:: EXCERPTED TEXT
Sex Trafficking: Local Woman Shares Story

Human Trafficking Bill Debated In Annapolis

It’s not uncommon to see prostitutes working in some Baltimore neighborhoods. But what you don’t see is the person using threats of violence or worse, to keep that woman out on the streets.

Human trafficking is not a felony in Maryland, unless the person being forced to have sex is a minor. Now there’s a new push in Annapolis to strengthen the state’s laws against people who force women to sell sex.

We spoke with a woman who wanted to make it clear that the real victims of human trafficking, are the prostitutes themselves. Angela Jackson worked as a prostitute in Baltimore City for more than a decade.

‘My dad started touching me when I was five,’ she said. ‘And you know, back then they taught you whatever happened in the house stayed in the house.’

She ran away from home at the age of 15. By 20, she was HIV positive, and addicted to heroin. That’s when she started selling her body on the streets of Baltimore. ‘I got into a relationship where the guy, I thought he loved me,’ she said. ‘He only loved me enough for what I could produce and that was more drugs. Which meant that he would put me out there and I didn’t want to be out there.’

But she kept going out there. Very often she says, there were as many as 30 ‘tricks’ a day, for years. ‘Whoever he suggested, I went with. And if I didn’t want to go with them, then I had to do it or suffer the consequences,’ she said.
::::
**WHAT THIS EXERCISE ASKS:**
1: Rewrite the sex trafficking article starting at "Human Trafficking Bill" and ending at "on the streets.", substituting "districts" for "neighborhoods".
2: Extend the sex trafficking article past its final sentence.
:: INFORMATION SUPPLIED
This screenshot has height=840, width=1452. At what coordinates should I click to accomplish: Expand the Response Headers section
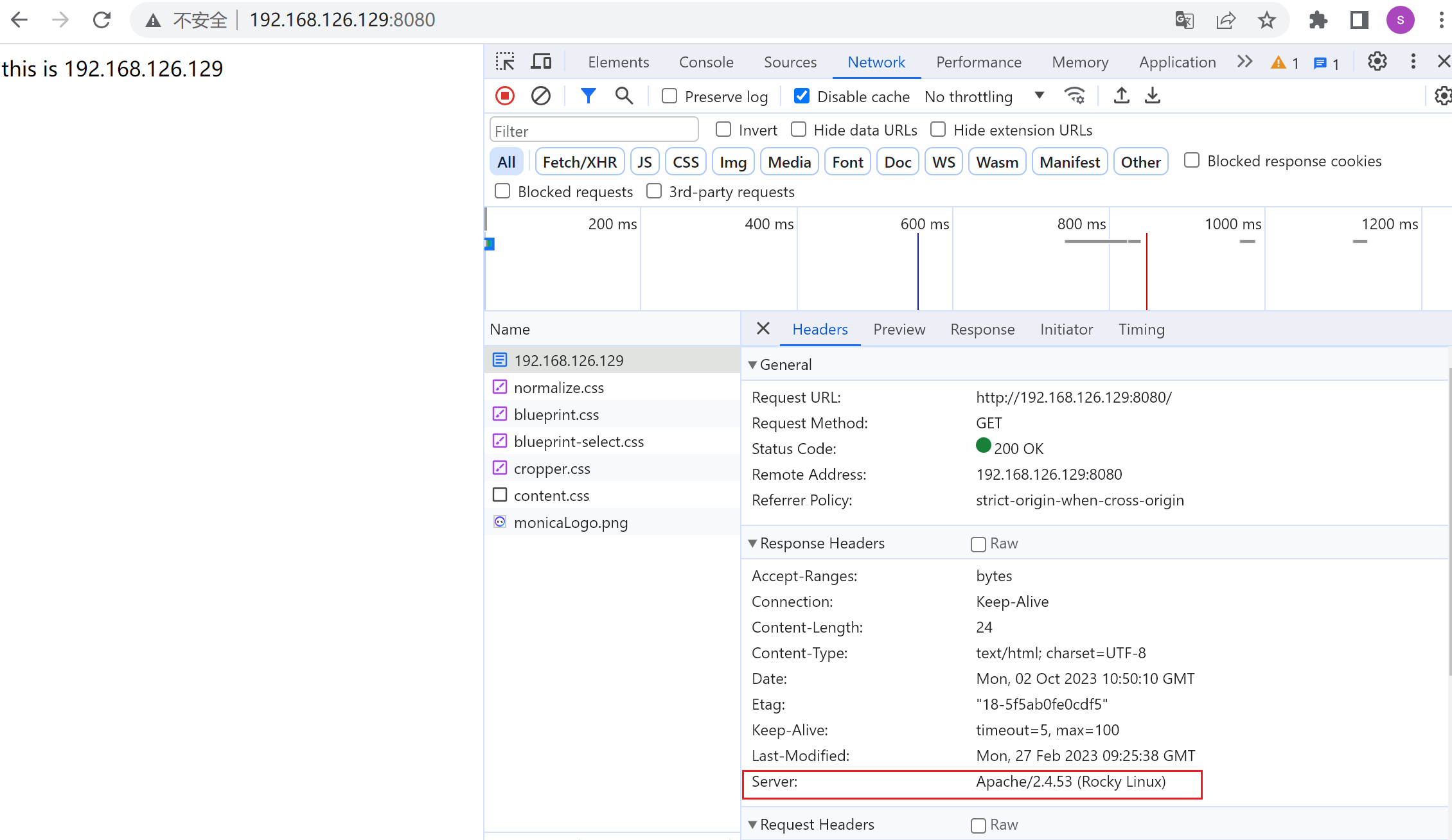(x=752, y=543)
::::
**SOLVED TASKS:**
1:
Human Trafficking Bill Debated In Annapolis

It’s not uncommon to see prostitutes working in some Baltimore districts. But what you don’t see is the person using threats of violence or worse, to keep that woman out on the streets.

2:
The so-called boyfriend never suffered any consequences in state courts. If he had been charged with trafficking, which he wasn’t, it would have been a misdemeanor. Bills being debated in Annapolis could change that — advocates for women who work the streets say even they don’t know how big the problem is. ‘By nature of the crime a person might be hidden inside a home in domestic servitude. Or in a brothel having no idea where they can turn to to escape a situation,’ said Karen Stauss of the Polaris Project, which advocates for victims of human trafficking.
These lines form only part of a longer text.